Em tempo: o avanço não é o massacre, mas a reação do mundo a ele. Tão
ágil quanto o presidente dos Estados Unidos, Barack Obama, o presidente
brasileiro em exercício, Michel Temer,
no próprio domingo, se manifestou deste modo: “Quero lamentar
enormemente a tragédia nos Estados Unidos que vitimou dezenas de
norte-americanos. Expresso a solidariedade brasileira às famílias das
vítimas desse atentado”. Ele não fez qualquer referência à preferência
sexual das vítimas.
Bem diferente do que se viu, em 1973, quando o UpStairs Lounge, bar
frequentado por gays, foi atacado por um incendiário em New Orleans, e
os políticos e as próprias famílias das vítimas preferiram se calar a
respeito.
É o que lembra Liam Stack, do “New York Times”, em artigo publicado
na terça-feira e republicado no dia seguinte pela “Folha de S.Paulo”,
traduzido por Clara Allain.
Nessa tragédia quase esquecida, não morreram tantas pessoas. Mas
quando bombeiros extinguiram o incêndio, encontraram uma pilha de corpos
carbonizados. Algumas das pessoas estavam abraçadas. Outras,
pressionadas contra as janelas, entre elas o pastor Bill Larson, da
igreja Metropolitan Community, que apoiava a comunidade LGBT e
acompanhava um grupo de fiéis no UpStairs Lounge, depois do serviço
religioso.
A mãe do pastor se recusou a buscar as cinzas dele, “porque ficou
envergonhada demais por ter um filho gay”, disse Robert L. Camina, o
diretor de um documentário sobre o incêndio. Segundo ele, esse foi
apenas um exemplo: “Três outras pessoas nunca chegaram a ser
identificadas. Por quê? Alguém deve ter dado pela falta delas.” Conforme
o documentarista, o pastor foi um dos muitos que morreram no lugar sem
nunca terem revelado sua homossexualidade às famílias.
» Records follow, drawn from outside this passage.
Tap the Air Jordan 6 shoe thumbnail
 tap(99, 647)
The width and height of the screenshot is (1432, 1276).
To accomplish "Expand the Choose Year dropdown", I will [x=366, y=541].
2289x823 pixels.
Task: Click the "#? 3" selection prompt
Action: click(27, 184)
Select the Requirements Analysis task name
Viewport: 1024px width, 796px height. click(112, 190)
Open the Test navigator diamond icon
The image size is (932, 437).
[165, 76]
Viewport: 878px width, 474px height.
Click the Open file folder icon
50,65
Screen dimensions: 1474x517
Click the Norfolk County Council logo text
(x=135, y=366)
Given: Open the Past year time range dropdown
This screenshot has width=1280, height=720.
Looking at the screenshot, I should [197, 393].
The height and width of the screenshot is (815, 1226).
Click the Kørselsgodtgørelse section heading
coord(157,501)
Não se falava, então, em orgulho gay. As vítimas, abandonadas pelas
famílias, foram sepultadas dentro de um saco em túmulos não
identificados, num cemitério de indigentes. O prefeito de New Orleans,
Moon Landrieu, não cancelou suas férias por causa da tragédia. Quarenta
anos mais tarde, a situação era outra: um filho dele, Mitch Landrieu,
declarou um dia de luto público pelas vítimas do incêndio no aniversário
da matança. A reportagem do “The New York Times” pode ser lida AQUI ou na tradução AQUI.
O prefeito Mitch sabia, em 2013, que tratar com o respeito devido aos gays rende votos. Como sabem os senadores brasileiros que aprovaram na terça-feira um voto de solidariedade ao povo norte-americano e à comunidade LGBT pelo atentado ocorrido na boate gay em Orlando.
A tragédia em Orlando tem consequências. Uma delas, o reforço ao
ataque contra o Estado Islâmico (EI) por causa da perseguição aos gays. Diz a BBC Brasil
que, “apenas entre janeiro e julho de 2015, o EI diz ter matado 23 gays
em áreas controladas pelo grupo na Síria e no Iraque. Mas ativistas
dizem que o número pode ser mais alto.”
Ao longo da história, os gays quase sempre foram perseguidos por
motivos religiosos e morais. E muitos ainda os tratam como caso de
polícia ou médico/psiquiatra. Não por acaso, em abril do ano passado, um
deputado federal, o pastor Marco Feliciano, da Assembleia de Deus, que
se diz ex-gay, começou uma campanha em favor da chamada “cura gay”.
Felizmente, aos poucos isso vai caindo no ridículo. Se tivesse nascido hoje e não em 1854, o autor de “O Retrato de Dorian Gray”, Oscar Wilde, não seria condenado a dois anos de prisão com trabalho forçado por sua homossexualidade.
Outra possível consequência do massacre de Orlando seria o
acirramento do debate, nos Estados Unidos, sobre a venda de armas. A
primeira reação, porém, é desanimadora: “O balcão da loja de armas Oak
Ridge, em Orlando, na Flórida, estava cheio na manhã desta terça”, constatou o enviado especial da “Folha de S.Paulo”, Marcelo Ninio.
Ou seja, o mundo avançou muito desde 1973, mas continua maluco.